お酒の太る・太らないにはお酒に含まれる糖質の量も関係してきますが、やはり「おつまみの選び方」も大いに関係してきます。太らないお酒の飲み方とは相性が良いとはいえないビールは、高カロリーな揚げ物が好相性。その他、おつまみに最適なものには高カロリーな料理がずらり並んでいます。

いくら飲酒後に白米やラーメンなどの炭水化物を食べなくても、高カロリーなおつまみをたくさん食べている場合はそのせいで体重が増える可能性があります。

それを回避するためには、あまり脂質や糖質が含まれていない低カロリーのおつまみを選ぶことが大切です。

 

そんな低カロリーなおつまみとして代表的なのが「枝豆」です。

枝豆は居酒屋メニューとして大定番ですし、誰もが好きなおつまみといえるので注文しやすいというのも利点ですね。ちなみに枝豆に含まれるタンパク質は悪酔い防止にも効果的だそうですよ。それと同じ理由で、冷奴や湯豆腐などの大豆料理も体型が気になるときのおつまみとしてはおすすめですね。この他にも、味噌をつけて食べる野菜スティックや鶏ささみの梅あえ、きゅうりの浅漬けなどが低カロリーなおつまみとして挙げられます。

こういったおつまみを最初に食べることによって、アルコール代謝に使われる栄養素をすばやく摂取することができます。

 

程よいお酒は美容にも良い!?

お酒は美容の大敵というイメージもあるお酒ですが、お酒を飲むことで血行が良くなるため、それによる美容効果も期待できます。

ただし1日に2杯以上のお酒を飲むとそれが肌の乾燥を招くという報告例もあるので、美容と健康のためにはやはり飲酒の頻度を減らすことが大切になってきそうです。

 

結局、お酒は太るの太らないの?

お酒が太る原因となるのかならないのかは、結局は人それぞれといえます。一般に太りにくいといわれる蒸留酒を少量、低カロリーなおつまみを食べるというような飲み方であれば太る可能性は少なくなります。ただお酒の席に行くと「低カロリーなおつまみばかり」とはいかない雰囲気になるときもありますよね。

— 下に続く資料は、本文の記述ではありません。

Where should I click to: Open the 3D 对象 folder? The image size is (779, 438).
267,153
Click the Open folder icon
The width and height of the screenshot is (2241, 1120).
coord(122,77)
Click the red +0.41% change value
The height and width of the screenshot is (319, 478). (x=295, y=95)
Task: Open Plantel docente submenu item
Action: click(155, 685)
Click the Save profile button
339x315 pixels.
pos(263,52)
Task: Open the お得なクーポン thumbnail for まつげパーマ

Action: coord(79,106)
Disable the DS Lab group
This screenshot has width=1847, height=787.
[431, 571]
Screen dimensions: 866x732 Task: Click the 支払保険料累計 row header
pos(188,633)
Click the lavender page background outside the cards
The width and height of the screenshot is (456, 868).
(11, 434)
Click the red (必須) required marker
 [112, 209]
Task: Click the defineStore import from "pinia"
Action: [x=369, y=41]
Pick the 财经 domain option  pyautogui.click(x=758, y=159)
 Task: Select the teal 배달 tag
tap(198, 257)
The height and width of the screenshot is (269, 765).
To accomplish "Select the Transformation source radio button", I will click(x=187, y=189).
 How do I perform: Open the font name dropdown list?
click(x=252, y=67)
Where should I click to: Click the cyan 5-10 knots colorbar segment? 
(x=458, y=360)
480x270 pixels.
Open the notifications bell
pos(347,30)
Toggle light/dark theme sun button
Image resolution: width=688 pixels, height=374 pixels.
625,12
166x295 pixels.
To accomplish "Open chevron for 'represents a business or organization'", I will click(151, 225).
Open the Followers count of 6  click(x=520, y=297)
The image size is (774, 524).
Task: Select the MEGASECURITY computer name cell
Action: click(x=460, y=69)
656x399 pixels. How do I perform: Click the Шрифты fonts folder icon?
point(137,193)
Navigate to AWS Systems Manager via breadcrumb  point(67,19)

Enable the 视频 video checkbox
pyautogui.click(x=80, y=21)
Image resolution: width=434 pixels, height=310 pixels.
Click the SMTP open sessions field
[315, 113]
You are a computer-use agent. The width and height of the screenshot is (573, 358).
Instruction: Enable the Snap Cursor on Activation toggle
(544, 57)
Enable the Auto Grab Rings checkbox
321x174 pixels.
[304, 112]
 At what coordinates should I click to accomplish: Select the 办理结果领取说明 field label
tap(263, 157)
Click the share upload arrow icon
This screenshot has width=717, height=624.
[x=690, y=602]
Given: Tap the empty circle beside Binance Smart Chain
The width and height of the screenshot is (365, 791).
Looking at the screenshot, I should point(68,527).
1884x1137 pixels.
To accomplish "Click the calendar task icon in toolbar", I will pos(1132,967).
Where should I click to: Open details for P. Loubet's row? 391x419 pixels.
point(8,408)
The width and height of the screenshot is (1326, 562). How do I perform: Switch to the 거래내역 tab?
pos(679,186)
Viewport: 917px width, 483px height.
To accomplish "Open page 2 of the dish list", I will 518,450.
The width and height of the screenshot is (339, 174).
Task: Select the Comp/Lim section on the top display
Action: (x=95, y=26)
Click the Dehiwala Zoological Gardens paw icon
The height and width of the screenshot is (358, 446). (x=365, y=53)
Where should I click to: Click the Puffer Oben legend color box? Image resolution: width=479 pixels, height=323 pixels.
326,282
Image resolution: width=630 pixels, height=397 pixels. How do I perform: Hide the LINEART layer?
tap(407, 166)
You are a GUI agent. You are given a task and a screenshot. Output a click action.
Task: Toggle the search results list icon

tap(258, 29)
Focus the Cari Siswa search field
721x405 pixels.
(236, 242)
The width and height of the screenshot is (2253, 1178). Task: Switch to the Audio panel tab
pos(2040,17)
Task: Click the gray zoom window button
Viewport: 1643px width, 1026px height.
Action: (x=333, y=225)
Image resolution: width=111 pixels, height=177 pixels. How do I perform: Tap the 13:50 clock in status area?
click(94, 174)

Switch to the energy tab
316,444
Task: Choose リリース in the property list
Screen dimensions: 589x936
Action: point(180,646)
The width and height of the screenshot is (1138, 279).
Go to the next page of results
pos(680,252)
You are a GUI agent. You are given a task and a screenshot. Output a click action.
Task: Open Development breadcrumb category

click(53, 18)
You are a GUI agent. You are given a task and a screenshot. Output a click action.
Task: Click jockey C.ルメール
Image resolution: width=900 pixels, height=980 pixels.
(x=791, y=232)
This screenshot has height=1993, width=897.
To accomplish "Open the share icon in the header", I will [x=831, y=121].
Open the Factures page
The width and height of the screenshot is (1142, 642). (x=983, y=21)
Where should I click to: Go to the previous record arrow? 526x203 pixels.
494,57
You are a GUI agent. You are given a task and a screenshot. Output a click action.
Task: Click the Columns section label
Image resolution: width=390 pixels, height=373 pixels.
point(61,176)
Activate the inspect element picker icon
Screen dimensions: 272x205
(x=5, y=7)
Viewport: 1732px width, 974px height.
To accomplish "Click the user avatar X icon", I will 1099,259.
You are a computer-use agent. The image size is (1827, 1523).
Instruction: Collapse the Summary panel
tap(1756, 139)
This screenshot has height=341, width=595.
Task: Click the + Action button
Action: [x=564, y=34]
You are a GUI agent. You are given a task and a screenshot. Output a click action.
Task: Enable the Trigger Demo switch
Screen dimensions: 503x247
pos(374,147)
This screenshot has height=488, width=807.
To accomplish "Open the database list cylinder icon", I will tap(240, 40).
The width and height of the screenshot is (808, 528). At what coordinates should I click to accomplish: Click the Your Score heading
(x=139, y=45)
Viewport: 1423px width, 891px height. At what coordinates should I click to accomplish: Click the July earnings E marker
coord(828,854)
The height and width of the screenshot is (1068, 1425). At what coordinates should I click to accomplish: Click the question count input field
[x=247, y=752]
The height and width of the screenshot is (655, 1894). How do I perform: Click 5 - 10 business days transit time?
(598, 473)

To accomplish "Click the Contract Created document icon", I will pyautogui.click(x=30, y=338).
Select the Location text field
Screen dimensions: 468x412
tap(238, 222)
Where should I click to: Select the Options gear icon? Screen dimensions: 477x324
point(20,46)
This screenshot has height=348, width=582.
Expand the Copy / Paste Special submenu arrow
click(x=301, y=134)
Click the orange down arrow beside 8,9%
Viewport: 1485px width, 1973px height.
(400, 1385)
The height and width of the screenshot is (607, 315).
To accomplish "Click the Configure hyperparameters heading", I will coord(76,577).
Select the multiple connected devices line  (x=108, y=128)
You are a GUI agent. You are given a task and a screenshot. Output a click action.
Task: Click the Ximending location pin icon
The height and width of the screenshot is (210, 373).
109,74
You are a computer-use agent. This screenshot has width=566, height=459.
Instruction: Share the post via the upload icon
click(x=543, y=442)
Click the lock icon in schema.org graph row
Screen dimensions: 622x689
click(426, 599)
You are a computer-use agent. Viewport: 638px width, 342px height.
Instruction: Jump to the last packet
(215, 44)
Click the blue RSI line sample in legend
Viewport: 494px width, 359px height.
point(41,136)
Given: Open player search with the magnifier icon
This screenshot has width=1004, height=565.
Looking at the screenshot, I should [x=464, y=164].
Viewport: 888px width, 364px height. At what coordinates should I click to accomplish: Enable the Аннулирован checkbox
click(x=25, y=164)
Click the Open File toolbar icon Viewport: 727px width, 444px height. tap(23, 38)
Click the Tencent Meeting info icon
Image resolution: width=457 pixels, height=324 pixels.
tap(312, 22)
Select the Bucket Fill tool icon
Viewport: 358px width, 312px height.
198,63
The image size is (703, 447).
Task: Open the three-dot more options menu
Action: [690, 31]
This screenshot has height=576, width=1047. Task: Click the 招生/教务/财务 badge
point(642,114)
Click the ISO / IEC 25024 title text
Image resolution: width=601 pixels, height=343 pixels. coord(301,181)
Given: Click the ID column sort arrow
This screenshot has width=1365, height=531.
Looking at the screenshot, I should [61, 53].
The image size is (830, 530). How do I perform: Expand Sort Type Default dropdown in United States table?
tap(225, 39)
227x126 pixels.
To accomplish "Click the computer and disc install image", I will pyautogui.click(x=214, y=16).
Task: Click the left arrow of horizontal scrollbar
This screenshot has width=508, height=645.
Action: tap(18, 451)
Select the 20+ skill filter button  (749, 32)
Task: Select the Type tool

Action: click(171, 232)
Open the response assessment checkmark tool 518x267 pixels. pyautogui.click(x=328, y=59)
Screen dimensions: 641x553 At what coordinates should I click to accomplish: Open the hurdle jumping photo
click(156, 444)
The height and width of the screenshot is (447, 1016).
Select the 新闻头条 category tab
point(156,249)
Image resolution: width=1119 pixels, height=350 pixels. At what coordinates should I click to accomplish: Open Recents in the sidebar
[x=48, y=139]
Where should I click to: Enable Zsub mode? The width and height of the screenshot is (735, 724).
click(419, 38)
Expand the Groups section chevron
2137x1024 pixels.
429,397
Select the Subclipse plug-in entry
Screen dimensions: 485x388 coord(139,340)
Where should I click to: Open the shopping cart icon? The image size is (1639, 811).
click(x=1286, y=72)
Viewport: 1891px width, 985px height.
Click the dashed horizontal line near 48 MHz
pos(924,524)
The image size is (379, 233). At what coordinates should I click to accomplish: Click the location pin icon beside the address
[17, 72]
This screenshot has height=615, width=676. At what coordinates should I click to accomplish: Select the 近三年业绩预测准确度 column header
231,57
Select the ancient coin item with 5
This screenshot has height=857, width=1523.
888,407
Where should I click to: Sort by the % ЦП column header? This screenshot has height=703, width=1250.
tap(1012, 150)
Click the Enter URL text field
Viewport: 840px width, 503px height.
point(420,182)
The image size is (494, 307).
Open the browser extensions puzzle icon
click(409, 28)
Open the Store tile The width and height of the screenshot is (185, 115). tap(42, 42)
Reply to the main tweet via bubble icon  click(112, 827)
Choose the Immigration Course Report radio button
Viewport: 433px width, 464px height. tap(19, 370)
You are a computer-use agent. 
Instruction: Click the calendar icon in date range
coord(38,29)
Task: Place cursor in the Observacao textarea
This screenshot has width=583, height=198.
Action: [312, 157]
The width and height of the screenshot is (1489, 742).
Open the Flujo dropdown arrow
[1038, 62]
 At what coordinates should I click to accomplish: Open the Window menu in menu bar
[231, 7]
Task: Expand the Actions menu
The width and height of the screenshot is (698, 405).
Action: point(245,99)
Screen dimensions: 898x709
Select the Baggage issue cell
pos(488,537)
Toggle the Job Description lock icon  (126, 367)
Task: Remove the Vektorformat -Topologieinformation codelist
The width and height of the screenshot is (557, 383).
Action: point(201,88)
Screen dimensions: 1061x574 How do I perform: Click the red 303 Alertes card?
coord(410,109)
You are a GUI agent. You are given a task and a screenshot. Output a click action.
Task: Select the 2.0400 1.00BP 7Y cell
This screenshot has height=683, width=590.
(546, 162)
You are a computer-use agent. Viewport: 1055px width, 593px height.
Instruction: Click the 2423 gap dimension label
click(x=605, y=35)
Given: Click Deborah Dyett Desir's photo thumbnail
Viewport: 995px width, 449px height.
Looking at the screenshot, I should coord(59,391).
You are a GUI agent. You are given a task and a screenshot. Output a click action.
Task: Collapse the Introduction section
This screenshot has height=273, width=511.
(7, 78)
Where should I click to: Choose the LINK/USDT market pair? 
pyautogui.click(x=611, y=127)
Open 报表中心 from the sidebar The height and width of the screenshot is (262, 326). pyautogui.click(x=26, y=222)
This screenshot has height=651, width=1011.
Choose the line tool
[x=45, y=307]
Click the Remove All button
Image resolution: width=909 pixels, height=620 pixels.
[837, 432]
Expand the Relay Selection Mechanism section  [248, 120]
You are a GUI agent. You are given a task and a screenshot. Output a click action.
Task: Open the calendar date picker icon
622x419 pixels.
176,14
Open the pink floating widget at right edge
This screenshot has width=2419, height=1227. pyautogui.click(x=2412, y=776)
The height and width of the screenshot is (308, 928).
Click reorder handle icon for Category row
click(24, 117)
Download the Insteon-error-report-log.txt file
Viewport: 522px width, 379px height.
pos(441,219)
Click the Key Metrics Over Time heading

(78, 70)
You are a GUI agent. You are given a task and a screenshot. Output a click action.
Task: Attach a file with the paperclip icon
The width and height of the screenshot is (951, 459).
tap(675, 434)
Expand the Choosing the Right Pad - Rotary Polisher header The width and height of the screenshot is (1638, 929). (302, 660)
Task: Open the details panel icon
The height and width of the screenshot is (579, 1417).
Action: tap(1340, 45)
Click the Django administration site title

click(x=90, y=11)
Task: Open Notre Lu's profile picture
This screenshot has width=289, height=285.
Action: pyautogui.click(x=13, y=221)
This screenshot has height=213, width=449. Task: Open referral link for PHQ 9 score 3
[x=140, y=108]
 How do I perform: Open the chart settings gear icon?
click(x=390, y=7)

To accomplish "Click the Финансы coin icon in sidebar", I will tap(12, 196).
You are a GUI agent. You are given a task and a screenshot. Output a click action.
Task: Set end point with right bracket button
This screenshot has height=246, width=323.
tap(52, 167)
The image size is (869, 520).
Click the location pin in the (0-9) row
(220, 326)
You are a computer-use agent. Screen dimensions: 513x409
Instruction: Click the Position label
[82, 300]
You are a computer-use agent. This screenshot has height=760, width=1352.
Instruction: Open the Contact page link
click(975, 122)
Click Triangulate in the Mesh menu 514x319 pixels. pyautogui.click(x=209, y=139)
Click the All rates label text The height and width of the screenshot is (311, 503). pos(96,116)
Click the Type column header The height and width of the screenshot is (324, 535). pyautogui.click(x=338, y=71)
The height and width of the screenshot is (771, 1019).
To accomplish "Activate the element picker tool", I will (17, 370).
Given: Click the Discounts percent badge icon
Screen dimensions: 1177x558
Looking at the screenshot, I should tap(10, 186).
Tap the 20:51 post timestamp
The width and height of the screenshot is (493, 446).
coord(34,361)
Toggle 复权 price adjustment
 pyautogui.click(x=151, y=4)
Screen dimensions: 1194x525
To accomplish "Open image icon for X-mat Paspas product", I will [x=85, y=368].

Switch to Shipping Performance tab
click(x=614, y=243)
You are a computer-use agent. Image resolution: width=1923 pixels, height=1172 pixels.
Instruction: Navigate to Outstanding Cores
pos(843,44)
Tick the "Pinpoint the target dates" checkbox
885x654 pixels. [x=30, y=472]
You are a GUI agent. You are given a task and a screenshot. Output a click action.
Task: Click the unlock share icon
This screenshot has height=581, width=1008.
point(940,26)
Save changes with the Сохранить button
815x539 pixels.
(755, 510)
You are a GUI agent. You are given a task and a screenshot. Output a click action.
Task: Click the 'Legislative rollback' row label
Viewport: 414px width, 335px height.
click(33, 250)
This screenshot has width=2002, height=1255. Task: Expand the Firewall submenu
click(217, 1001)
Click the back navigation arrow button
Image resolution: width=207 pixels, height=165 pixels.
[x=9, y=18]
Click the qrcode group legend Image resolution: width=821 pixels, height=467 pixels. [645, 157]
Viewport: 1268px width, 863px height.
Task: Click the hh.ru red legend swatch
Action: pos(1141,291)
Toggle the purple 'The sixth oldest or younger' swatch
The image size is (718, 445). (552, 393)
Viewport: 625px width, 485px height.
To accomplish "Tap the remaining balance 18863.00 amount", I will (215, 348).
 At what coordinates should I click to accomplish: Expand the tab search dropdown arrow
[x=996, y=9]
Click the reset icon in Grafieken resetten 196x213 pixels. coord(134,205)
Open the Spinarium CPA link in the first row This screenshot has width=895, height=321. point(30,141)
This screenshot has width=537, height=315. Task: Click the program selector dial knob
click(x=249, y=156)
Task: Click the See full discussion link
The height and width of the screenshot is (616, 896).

楽しい雰囲気に流され高カロリーなおつまみが食べたくなったりもっと飲みたくなったりして、翌朝鏡を見たときにびっくり!なんてこと、皆さんもご経験あるのではないでしょうか。

 

ですが、もしそんな太る飲み方をしてしまったとしてもリカバリーは可能です。翌日はお酒を飲まず、食べるもののカロリー等にも少し気をつけるようにするだけでも違ってきます。また、そうやって1日おきに休肝日を作ることはお酒好きにはとても大切だといわれています。そうすることで脂肪肝を防ぐことが可能になるので、お酒と賢く付き合っていくためには、お酒を飲む頻度にもあらためて注意していきたいですね。